* [TUJUAN TUGAS]
Kembalikan setiap baris dari butir di bawah ini yang memuat kata "width".

* [BUTIR UNTUK DIPROSES]
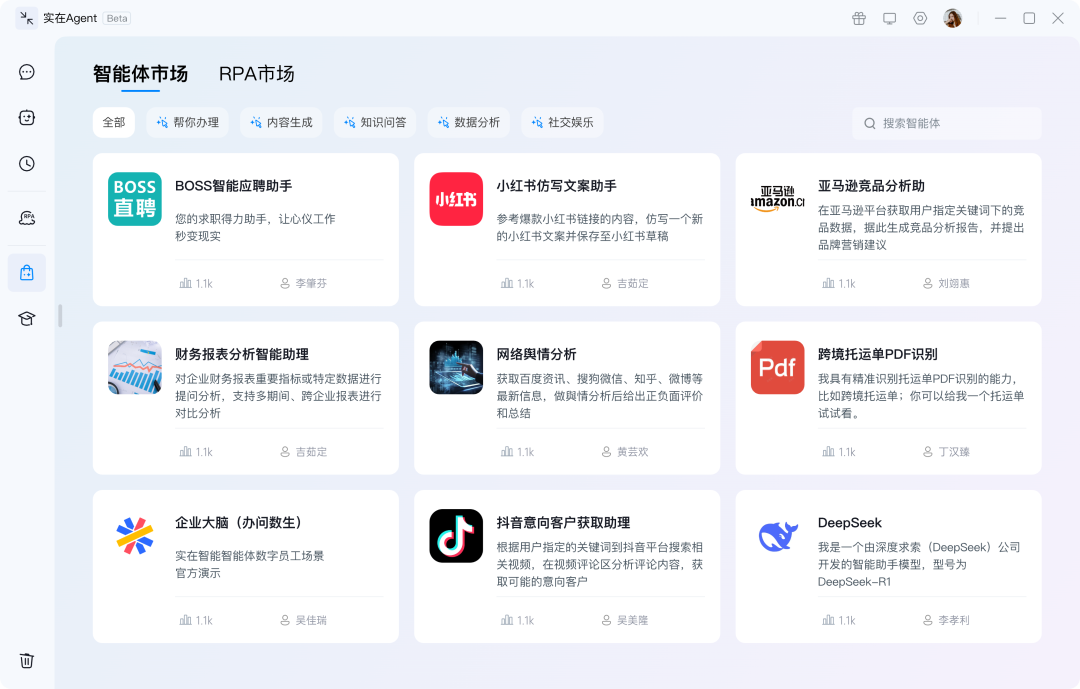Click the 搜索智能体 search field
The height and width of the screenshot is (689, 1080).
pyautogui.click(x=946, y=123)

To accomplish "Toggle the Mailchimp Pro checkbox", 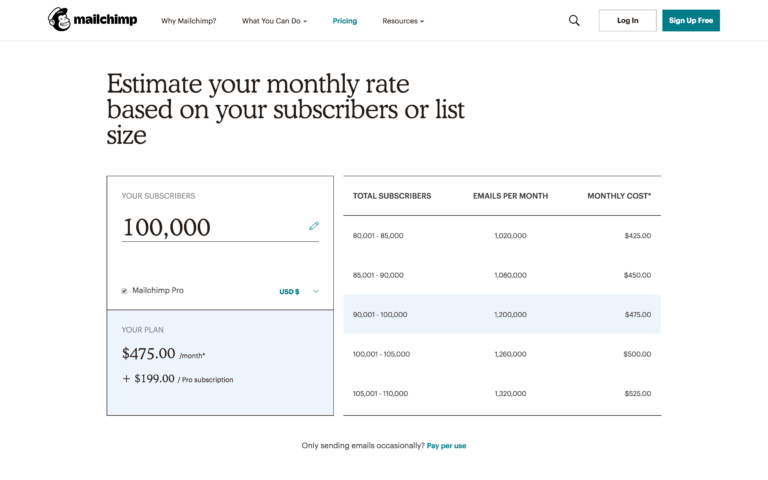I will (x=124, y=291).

--

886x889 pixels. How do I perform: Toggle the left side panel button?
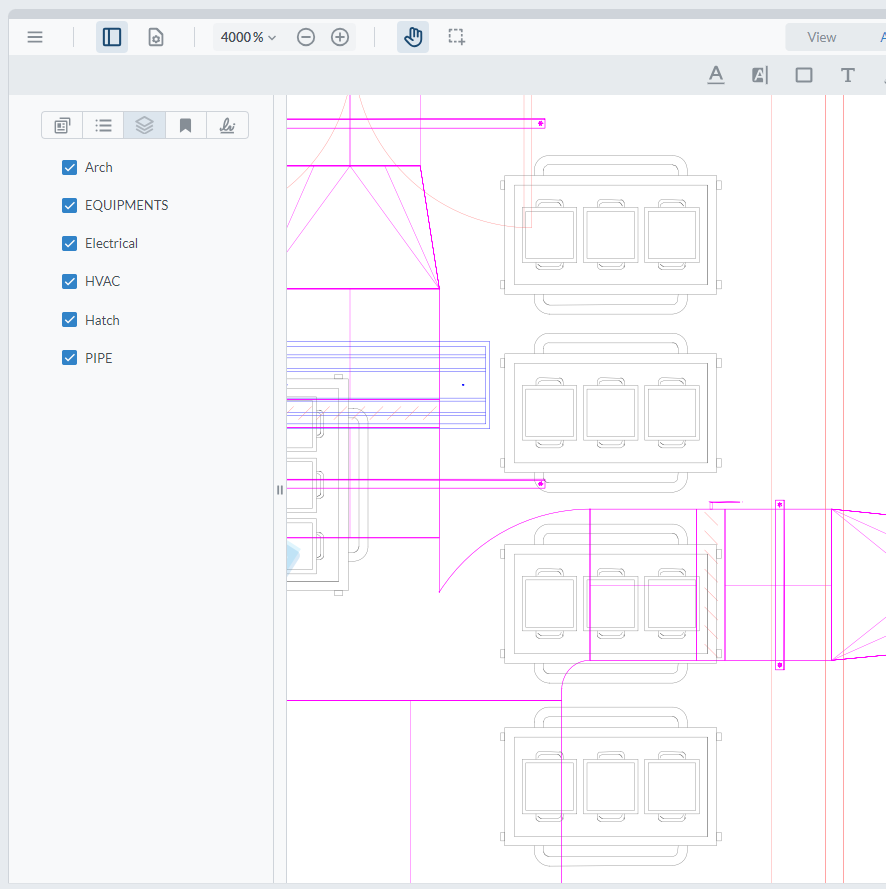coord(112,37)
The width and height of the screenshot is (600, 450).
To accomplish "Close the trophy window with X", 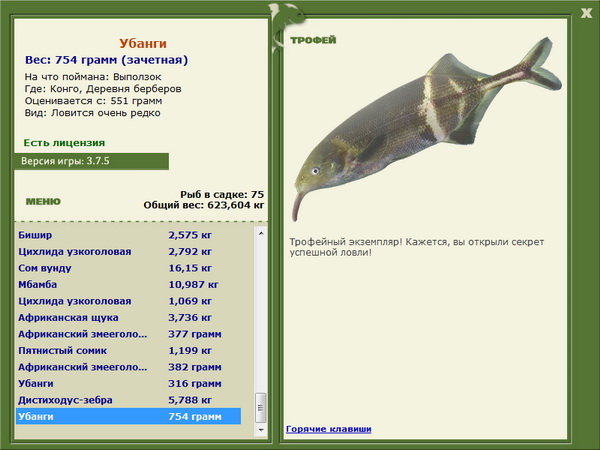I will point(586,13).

* [JAWABAN LATIHAN]
The height and width of the screenshot is (689, 1080).
The width and height of the screenshot is (600, 450).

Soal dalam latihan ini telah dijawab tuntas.